The September 1903 accident inspired the famous railroad ballad - Wreck of the Old 97. As mentioned in some versions of the song, Old 97's locomotive, a class F-14 4-6-0 No. 1102 did make it to Spencer, North Carolina. It was repaired in the Southern Railway Spencer Shops and placed back into regular service for many years afterwards. In 1947, the Virginia State Conservation Commission erected a memorial plaque near the location of the eponymous accident.

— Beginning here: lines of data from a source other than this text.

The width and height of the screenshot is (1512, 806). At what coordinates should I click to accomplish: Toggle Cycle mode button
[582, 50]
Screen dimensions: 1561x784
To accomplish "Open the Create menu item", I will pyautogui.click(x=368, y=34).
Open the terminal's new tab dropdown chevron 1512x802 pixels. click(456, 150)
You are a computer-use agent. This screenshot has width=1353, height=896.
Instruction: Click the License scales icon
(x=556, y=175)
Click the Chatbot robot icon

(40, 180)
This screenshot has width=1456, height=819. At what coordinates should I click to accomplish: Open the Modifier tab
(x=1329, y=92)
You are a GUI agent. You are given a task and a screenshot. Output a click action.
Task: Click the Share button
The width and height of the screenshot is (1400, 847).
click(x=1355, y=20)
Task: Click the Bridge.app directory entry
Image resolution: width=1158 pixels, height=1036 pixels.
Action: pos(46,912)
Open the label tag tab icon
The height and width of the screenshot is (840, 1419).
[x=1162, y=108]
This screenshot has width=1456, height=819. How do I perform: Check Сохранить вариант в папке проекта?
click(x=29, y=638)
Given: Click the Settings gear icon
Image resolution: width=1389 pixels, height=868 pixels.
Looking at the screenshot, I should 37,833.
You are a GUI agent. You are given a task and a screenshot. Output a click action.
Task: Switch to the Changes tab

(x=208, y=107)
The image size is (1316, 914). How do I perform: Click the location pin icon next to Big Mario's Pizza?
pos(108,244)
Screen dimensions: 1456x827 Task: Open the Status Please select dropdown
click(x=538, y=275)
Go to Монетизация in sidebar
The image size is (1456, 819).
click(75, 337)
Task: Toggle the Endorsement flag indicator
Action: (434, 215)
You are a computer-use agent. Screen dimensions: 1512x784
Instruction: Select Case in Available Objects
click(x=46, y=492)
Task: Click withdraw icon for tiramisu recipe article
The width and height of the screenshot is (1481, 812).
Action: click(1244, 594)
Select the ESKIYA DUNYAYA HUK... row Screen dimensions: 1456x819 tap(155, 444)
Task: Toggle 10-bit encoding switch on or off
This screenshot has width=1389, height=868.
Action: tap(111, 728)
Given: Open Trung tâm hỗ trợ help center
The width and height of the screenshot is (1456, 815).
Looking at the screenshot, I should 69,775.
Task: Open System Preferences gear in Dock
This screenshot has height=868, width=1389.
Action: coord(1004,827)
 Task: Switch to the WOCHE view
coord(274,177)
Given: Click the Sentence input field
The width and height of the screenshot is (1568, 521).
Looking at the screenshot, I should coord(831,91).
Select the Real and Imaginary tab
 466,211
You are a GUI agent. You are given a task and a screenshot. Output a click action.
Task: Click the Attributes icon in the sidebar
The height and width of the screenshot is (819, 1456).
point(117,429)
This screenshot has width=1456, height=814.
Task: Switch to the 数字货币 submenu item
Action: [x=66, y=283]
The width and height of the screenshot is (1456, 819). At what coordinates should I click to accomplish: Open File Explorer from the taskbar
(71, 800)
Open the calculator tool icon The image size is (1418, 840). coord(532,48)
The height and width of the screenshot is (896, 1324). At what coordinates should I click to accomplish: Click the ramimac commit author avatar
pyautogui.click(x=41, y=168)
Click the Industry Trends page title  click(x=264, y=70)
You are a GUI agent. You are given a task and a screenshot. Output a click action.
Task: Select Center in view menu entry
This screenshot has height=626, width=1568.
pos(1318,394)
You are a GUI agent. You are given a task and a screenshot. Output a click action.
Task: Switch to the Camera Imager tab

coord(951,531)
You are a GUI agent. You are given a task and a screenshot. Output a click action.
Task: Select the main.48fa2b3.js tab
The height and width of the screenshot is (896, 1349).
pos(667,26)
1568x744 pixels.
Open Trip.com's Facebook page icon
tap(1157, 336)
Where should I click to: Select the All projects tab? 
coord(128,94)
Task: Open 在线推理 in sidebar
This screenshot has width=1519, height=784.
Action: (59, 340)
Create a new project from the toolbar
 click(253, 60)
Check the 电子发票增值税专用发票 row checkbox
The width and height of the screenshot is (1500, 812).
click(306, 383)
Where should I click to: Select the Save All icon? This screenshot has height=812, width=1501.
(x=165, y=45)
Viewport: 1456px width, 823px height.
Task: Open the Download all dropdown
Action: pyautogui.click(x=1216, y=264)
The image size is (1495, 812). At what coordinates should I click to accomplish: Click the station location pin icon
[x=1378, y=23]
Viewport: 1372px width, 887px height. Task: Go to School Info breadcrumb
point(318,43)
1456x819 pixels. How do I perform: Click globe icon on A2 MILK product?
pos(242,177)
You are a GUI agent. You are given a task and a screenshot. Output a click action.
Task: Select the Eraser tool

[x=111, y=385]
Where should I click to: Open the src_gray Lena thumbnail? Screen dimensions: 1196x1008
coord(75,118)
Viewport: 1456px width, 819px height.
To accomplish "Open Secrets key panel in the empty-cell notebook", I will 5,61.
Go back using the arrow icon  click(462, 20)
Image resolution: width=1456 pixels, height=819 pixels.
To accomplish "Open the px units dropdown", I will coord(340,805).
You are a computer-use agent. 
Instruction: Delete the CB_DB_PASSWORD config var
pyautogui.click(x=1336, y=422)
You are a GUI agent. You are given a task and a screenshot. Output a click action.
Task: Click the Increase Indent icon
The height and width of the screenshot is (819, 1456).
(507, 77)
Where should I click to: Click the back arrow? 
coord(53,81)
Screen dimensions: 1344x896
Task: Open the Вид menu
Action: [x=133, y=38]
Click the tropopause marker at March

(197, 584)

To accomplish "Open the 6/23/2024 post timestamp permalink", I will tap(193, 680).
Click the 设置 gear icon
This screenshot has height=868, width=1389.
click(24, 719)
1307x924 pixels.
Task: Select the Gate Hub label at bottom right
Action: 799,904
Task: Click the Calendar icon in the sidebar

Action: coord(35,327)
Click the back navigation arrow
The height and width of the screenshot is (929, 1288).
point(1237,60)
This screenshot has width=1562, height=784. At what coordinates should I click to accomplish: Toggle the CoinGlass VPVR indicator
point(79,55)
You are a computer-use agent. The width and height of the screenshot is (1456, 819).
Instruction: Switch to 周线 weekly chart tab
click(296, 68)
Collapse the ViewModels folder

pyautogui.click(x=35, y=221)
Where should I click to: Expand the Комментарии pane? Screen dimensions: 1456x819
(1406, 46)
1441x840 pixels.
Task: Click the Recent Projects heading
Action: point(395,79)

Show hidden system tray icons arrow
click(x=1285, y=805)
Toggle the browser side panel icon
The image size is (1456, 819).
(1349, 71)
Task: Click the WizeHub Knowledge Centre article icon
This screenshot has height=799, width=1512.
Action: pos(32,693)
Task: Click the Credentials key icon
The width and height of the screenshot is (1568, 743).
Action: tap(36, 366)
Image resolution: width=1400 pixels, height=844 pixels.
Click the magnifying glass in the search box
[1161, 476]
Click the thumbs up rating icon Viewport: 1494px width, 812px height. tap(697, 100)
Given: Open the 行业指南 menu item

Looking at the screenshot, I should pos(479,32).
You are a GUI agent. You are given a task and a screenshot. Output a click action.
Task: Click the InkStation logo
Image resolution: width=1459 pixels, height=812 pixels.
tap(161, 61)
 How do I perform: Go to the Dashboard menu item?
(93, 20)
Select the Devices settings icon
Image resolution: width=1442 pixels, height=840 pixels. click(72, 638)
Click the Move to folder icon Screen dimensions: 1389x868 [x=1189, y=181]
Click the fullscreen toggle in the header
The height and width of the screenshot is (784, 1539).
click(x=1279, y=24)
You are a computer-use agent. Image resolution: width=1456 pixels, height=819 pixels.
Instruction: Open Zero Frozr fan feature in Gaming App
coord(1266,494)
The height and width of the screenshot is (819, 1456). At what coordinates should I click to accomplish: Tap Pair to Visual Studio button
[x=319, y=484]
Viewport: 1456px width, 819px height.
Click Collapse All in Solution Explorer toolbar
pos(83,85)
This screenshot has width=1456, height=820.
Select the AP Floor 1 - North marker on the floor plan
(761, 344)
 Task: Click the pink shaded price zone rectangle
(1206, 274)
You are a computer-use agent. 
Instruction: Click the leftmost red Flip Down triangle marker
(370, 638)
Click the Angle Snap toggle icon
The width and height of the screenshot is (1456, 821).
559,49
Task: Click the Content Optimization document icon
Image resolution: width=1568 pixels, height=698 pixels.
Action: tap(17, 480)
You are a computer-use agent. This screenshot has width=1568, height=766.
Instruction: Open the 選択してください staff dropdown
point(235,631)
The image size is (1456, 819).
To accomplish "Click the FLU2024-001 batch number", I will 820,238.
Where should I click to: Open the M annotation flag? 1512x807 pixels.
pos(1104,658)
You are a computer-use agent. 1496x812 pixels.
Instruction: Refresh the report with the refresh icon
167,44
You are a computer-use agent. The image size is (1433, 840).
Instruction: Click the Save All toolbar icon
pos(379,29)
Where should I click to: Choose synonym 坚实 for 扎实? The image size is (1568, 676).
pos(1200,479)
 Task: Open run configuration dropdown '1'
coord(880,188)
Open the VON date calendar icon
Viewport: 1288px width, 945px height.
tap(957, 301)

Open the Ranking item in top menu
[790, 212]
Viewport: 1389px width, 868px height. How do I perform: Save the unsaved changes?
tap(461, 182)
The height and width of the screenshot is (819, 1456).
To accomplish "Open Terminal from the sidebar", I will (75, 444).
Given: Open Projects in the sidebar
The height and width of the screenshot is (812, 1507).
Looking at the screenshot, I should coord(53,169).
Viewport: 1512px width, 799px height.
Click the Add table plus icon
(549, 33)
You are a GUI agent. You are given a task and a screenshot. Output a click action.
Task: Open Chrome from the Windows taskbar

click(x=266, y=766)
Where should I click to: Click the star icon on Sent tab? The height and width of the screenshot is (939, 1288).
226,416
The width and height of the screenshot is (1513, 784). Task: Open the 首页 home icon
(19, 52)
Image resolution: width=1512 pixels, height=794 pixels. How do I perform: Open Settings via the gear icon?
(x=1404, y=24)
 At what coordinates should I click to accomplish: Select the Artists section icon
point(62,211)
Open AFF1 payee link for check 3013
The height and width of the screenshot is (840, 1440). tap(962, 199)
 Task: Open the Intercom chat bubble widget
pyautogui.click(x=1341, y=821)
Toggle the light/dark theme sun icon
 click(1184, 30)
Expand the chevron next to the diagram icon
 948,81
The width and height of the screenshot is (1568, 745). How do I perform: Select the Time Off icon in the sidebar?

Southern Railway's train 97 had previously been in another fatal accident earlier in 1903. On April 13, Train 97 left Washington at 8:00 am en route to New Orleans. As the train approached Lexington, it struck a large rock on the track causing the train to derail and become ditched killing the engineer and fireman. The locomotive that pulled the train is unknown. Southern #1102 had yet to be delivered to the railroad at that time.

Another accident involving this train occurred on June 8, 1903, near Fort Mill, South Carolina. Freight train number 74 had been given orders to wait at Fort Mill for train 97 to pass, but the engine crew misinterpreted the order and proceeded onto the single-track line. The two trains collided head-on about 1+1/2 mi north of Fort Mill, knocking both train's engines off the track and completely destroying the first RPO of train 97. The crewmen in both engines were able to jump to safety and the mail crew on the Fast Mail were far enough back that they sustained only minor injuries.

On February 16, 1911, a group of men stopped and robbed the northbound Fast Mail in the early morning near Gainesville, Georgia. The thieves set off explosives in the express car to gain access to safes that were carried on it, and were reported as stealing packages worth $14,000. Posses were organized to find the perpetrators. After the robbery, the train crew was able to continue the train's regular northward journey, arriving at Greenville, South Carolina, with a visibly damaged express car, only 40 minutes behind its regular schedule; following a crew change there, the train continued on its regular route northward. The perpetrators and some of the loot were found and the men were arrested on March 1.